E o país que se aguente.

está um rapaz a arder


No lançamento de Desobediência (Poemas Escolhidos), de Eduardo Pitta, valter hugo mãe, que apresentou o livro, escolheu este poema para recitar par coeur:

Está um rapaz a arder
em cima do muro,
as mãos apaziguadas.
Arde indiferente à neve que o encharca.

Outros foram capazes
de lhe sabotar o corpo,
archote glaciar.
Nunca ninguém apagou esse lume.

Eu desconhecia que este poema estava musicado, à responsabilidade d'A Naifa. Fiquei a saber nesta sessão e deixo aqui para se ouvir.


2.3.11

afinal para que servem os jornais?


O jornalista do Público que vira as setas consoante o vento não sabe se o presidente da Associação Sindical dos Juízes está contra o Citius por boas razões ou por estar sempre contra tudo. Portanto, a seta fica na horizontal, virada para a frente. A bem dizer, a seta até podia ficar na horizontal, mas virada para trás, para o passado. Assim servia para o sindicalista de titulares de órgãos de soberania - mas também para o jornalista que coloca setas indecisas por lhe faltar pachorra para dar uma resposta fundamentada. "Já não se sabe quando ele tem ou não razão"? Não se sabe? Faça o seu trabalho, que já sabe. Fundadamente. E tire lá a seta do limbo. Ou o meritíssimo assusta-o?


agenda para hoje

11:00

Ir ao lançamento de Desobediência, poemas escolhidos (e revistos) de Eduardo Pitta, na Livraria Barata de Lisboa, pelas 19h. Com apresentação de valter hugo mãe.



28.2.11

congresso do PS: há qualquer coisa que me está a escapar

12:03

Talvez eu esteja enganado, talvez não tenha percebido bem. Mas parece-me haver qualquer coisa estranha na preparação do próximo congresso do PS. Parece que para apresentar uma moção política global (sobre o rumo do país e do partido) é preciso ter um candidato a secretário-geral. Talvez por isso pululam candidatos a secretários-gerais, alguns dos quais já fizeram notar que só o são por a isso serem obrigados por causa daquela regra - caso contrário teriam de prescindir das suas moções.
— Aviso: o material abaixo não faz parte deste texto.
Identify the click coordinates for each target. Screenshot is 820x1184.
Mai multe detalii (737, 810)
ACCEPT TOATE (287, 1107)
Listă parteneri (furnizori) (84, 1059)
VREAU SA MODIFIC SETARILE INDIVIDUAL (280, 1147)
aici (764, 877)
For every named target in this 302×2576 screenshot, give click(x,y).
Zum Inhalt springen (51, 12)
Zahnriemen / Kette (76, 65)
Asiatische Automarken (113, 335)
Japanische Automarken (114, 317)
Mas ao mesmo tempo parece haver quem diga que, dados os momentos difíceis que se atravessam, é preciso unidade e estabilidade. Em torno do secretário-geral. Isto quer dizer o quê? Que a unidade e a estabilidade se poderiam alcançar por via da não-discussão? Ou pela redução das alternativas a notas de rodapé à moção do actual secretário-geral? Há de certeza algo que me está a escapar. Não é possível que alguém dentro do PS pense que o melhor seria não haver grandes discussões para o congresso.